## Work request
Would you copy the full listing that follows without changing a thing?

━━━━━━

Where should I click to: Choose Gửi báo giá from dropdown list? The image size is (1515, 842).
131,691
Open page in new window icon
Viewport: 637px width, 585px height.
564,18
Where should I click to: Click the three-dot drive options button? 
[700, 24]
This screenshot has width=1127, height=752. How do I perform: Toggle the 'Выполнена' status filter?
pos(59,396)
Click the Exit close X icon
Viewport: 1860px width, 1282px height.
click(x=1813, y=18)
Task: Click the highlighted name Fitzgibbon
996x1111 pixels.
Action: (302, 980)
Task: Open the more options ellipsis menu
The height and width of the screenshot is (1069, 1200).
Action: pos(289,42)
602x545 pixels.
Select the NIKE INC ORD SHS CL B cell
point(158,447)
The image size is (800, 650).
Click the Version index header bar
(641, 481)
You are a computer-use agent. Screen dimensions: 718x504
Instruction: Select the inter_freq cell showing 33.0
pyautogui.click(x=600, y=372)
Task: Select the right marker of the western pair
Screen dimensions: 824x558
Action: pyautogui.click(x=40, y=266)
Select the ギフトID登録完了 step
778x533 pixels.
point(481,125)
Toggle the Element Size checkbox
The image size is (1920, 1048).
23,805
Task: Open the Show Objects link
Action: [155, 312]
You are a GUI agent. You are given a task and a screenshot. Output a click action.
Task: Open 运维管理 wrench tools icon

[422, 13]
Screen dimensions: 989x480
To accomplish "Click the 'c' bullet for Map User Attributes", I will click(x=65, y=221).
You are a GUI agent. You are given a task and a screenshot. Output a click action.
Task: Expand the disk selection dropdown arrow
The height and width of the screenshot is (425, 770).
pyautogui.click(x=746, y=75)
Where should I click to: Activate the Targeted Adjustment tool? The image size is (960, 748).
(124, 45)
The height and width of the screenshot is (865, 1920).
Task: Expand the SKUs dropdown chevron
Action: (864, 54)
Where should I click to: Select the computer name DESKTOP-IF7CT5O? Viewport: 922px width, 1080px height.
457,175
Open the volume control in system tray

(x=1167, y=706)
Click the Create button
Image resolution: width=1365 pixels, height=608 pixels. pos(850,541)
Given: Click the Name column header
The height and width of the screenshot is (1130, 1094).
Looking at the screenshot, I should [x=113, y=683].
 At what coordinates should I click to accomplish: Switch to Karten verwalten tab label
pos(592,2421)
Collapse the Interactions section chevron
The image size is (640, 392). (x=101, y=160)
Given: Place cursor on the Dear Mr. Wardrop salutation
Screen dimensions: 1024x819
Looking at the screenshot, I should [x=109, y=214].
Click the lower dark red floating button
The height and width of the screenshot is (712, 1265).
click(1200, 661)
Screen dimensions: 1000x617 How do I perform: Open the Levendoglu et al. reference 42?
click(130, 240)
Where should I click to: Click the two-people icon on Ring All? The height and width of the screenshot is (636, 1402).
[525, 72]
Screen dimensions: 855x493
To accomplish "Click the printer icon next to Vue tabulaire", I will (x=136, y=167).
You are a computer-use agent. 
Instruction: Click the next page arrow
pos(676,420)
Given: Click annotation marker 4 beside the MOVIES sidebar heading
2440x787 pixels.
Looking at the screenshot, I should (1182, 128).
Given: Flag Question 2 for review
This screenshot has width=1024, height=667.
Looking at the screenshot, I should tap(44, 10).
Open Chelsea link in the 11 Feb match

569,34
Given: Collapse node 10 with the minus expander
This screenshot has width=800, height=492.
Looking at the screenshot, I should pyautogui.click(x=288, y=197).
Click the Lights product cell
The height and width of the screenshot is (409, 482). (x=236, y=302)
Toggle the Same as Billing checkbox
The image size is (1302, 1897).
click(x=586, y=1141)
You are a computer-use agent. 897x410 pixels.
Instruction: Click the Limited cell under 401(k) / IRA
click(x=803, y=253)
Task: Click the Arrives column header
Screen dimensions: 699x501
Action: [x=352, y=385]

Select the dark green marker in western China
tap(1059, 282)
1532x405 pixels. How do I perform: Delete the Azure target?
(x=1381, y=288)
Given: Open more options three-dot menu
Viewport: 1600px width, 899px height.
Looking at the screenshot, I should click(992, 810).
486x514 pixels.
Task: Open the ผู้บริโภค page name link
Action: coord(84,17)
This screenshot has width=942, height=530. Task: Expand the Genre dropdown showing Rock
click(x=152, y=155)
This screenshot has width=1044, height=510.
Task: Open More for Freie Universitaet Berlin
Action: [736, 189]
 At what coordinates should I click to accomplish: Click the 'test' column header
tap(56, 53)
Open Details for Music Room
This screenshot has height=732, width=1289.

━━━━━━

## Response to this exercise
Where should I click to: Choose Gửi báo giá from dropdown list? The image size is (1515, 842).
131,691
Open page in new window icon
Viewport: 637px width, 585px height.
564,18
Where should I click to: Click the three-dot drive options button? 
[700, 24]
This screenshot has width=1127, height=752. How do I perform: Toggle the 'Выполнена' status filter?
pos(59,396)
Click the Exit close X icon
Viewport: 1860px width, 1282px height.
click(x=1813, y=18)
Task: Click the highlighted name Fitzgibbon
996x1111 pixels.
Action: (302, 980)
Task: Open the more options ellipsis menu
The height and width of the screenshot is (1069, 1200).
Action: pos(289,42)
602x545 pixels.
Select the NIKE INC ORD SHS CL B cell
point(158,447)
The image size is (800, 650).
Click the Version index header bar
(641, 481)
You are a computer-use agent. Screen dimensions: 718x504
Instruction: Select the inter_freq cell showing 33.0
pyautogui.click(x=600, y=372)
Task: Select the right marker of the western pair
Screen dimensions: 824x558
Action: pyautogui.click(x=40, y=266)
Select the ギフトID登録完了 step
778x533 pixels.
point(481,125)
Toggle the Element Size checkbox
The image size is (1920, 1048).
23,805
Task: Open the Show Objects link
Action: [155, 312]
You are a GUI agent. You are given a task and a screenshot. Output a click action.
Task: Open 运维管理 wrench tools icon

[422, 13]
Screen dimensions: 989x480
To accomplish "Click the 'c' bullet for Map User Attributes", I will click(x=65, y=221).
You are a GUI agent. You are given a task and a screenshot. Output a click action.
Task: Expand the disk selection dropdown arrow
The height and width of the screenshot is (425, 770).
pyautogui.click(x=746, y=75)
Where should I click to: Activate the Targeted Adjustment tool? The image size is (960, 748).
(124, 45)
The height and width of the screenshot is (865, 1920).
Task: Expand the SKUs dropdown chevron
Action: (864, 54)
Where should I click to: Select the computer name DESKTOP-IF7CT5O? Viewport: 922px width, 1080px height.
457,175
Open the volume control in system tray

(x=1167, y=706)
Click the Create button
Image resolution: width=1365 pixels, height=608 pixels. pos(850,541)
Given: Click the Name column header
The height and width of the screenshot is (1130, 1094).
Looking at the screenshot, I should [x=113, y=683].
 At what coordinates should I click to accomplish: Switch to Karten verwalten tab label
pos(592,2421)
Collapse the Interactions section chevron
The image size is (640, 392). (x=101, y=160)
Given: Place cursor on the Dear Mr. Wardrop salutation
Screen dimensions: 1024x819
Looking at the screenshot, I should [x=109, y=214].
Click the lower dark red floating button
The height and width of the screenshot is (712, 1265).
click(1200, 661)
Screen dimensions: 1000x617 How do I perform: Open the Levendoglu et al. reference 42?
click(130, 240)
Where should I click to: Click the two-people icon on Ring All? The height and width of the screenshot is (636, 1402).
[525, 72]
Screen dimensions: 855x493
To accomplish "Click the printer icon next to Vue tabulaire", I will (x=136, y=167).
You are a computer-use agent. 
Instruction: Click the next page arrow
pos(676,420)
Given: Click annotation marker 4 beside the MOVIES sidebar heading
2440x787 pixels.
Looking at the screenshot, I should (1182, 128).
Given: Flag Question 2 for review
This screenshot has width=1024, height=667.
Looking at the screenshot, I should tap(44, 10).
Open Chelsea link in the 11 Feb match

569,34
Given: Collapse node 10 with the minus expander
This screenshot has width=800, height=492.
Looking at the screenshot, I should pyautogui.click(x=288, y=197).
Click the Lights product cell
The height and width of the screenshot is (409, 482). (x=236, y=302)
Toggle the Same as Billing checkbox
The image size is (1302, 1897).
click(x=586, y=1141)
You are a computer-use agent. 897x410 pixels.
Instruction: Click the Limited cell under 401(k) / IRA
click(x=803, y=253)
Task: Click the Arrives column header
Screen dimensions: 699x501
Action: [x=352, y=385]

Select the dark green marker in western China
tap(1059, 282)
1532x405 pixels. How do I perform: Delete the Azure target?
(x=1381, y=288)
Given: Open more options three-dot menu
Viewport: 1600px width, 899px height.
Looking at the screenshot, I should click(992, 810).
486x514 pixels.
Task: Open the ผู้บริโภค page name link
Action: coord(84,17)
This screenshot has width=942, height=530. Task: Expand the Genre dropdown showing Rock
click(x=152, y=155)
This screenshot has width=1044, height=510.
Task: Open More for Freie Universitaet Berlin
Action: [736, 189]
 At what coordinates should I click to accomplish: Click the 'test' column header
tap(56, 53)
Open Details for Music Room
This screenshot has height=732, width=1289.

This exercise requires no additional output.